A type of antidepressant drug called a selective serotonin reuptake inhibitor (SSRI). SSRI works on the serotonin system in the brain.

84
Q

How do SSRIs work?

A

Serotonin is released by certain neurons in the brain, it is released by the presynaptic neurons and travels across a synapse. The neurotransmitter chemically conveys the signal from the presynaptic neuron to the postsynaptic neuron and then it is reabsorbed by the presynaptic neuron where it is broken down and re-used.
By preventing the re-absorption ad breakdown of serotonin, SSRIs effectively increase its levels in the synapse and thus continue to stimulate the postsynaptic neuron. This compensates for whatever is wrong with the serotonin system in OCD.

85
Q

Describe what SSRIs are prescribed.

A

Dosage and other advice vary according to which SSRI is prescribed. A typical daily dose of Fluoxetine is 20mg although this may be increased if it is not benefiting the patient. The drug is available as capsules or liquid. It takes three to four months of daily use for SSRIs to have much impact on symptoms.

86
Q

What can be combined with SSRI for treatment of OCD?

A

Drugs are often used alongside cognitive behavioural therapy (CBT) to treat OCD. The drugs reduce a patient’s emotional symptoms and means that they can engage more effectively with the CBT.

87
Q

What are the alternatives to SSRIs?

A
When an SSRI is not effective after three or four months the dose can be increased or it can be combined with other drugs. Sometimes other antidepressants are tried.
Tricyclics (an older type of antidepressant) are sometimes used e.g. Clomipramine. These have the same effect on the serotonin system SSRIs. Clomipramine tends to have more severe side effects than SSRIs so it is generally kept in reserve.
SNRIs (serotonin-noradrenaline reuptake inhibitors), these are a different class of antidepressant drugs that have been used to treat OCD. These are also a second line of defence for patients who don't respond to SSRIs. SNRIs increase levels of serotonin as well as another different neurotransmitter - noradrenaline.
88
Q

Evaluate drug therapy in relation to treating OCD.

A
  • there is evidence for the effectiveness of SSRIs in reducing OCD symptoms. Soomro et al reviewed studies comparing SSRIs to placebos in the treatment of OCD and concluded that all studies showed significantly better results for the SSRIs than for placebo conditions.
  • Drug treatments are cheap compared to psychological treatments, using drugs is therefore good value to public health systems. SSRIs are also non-disruptive to patients’ lives.
  • Drugs may have side effects, indigestion, blurred vision and loss of sex drive. These are usually only temporary however reduce effectiveness because people stop taking them.
  • some psychologists believe the evidence favouring drug treatments is biased because the research is sponsored by drug companies who do not report all the evidence (Goldacre 2013).
  • OCD is believed to be biological and so it makes sense for treatment to be biological, but OCD can also have a range of other causes such as a response to a traumatic life event.
89
Q

How effective are SSRIs?

A

Effectiveness is greatest when SSRIs are combined with psychological treatment (CBT).
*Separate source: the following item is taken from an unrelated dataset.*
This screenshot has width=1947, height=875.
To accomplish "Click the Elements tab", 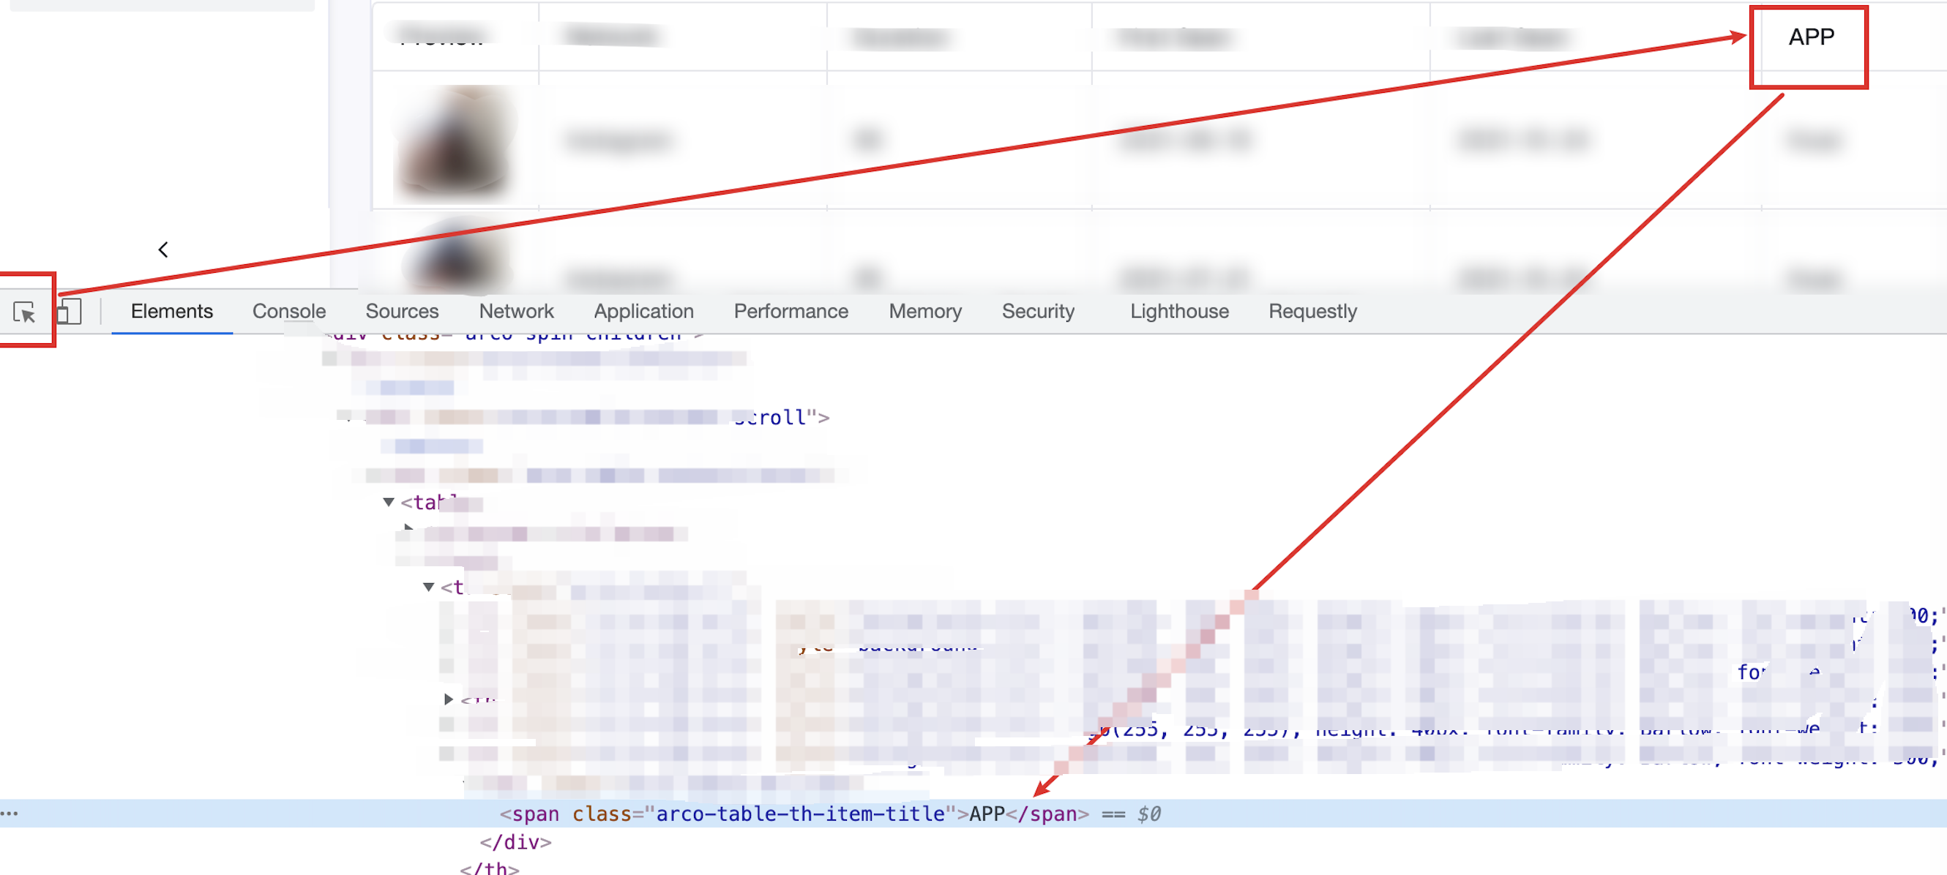I will click(x=172, y=311).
Typically symptoms decline significantly for around 70% of patients taking SSRIs. Of the remaining 30% alternative drug treatments or combinations of drugs and psychological treatments will be effective for some.

90
Q

What are the side-effects of clomipramine?

A

Side-effects are more common and can be more serious. More than 1 in 10 patients suffer erection problems, tremors and weight gain. More than 1 in 100 become aggressive and suffer disruption to blood pressure and heart rhythm.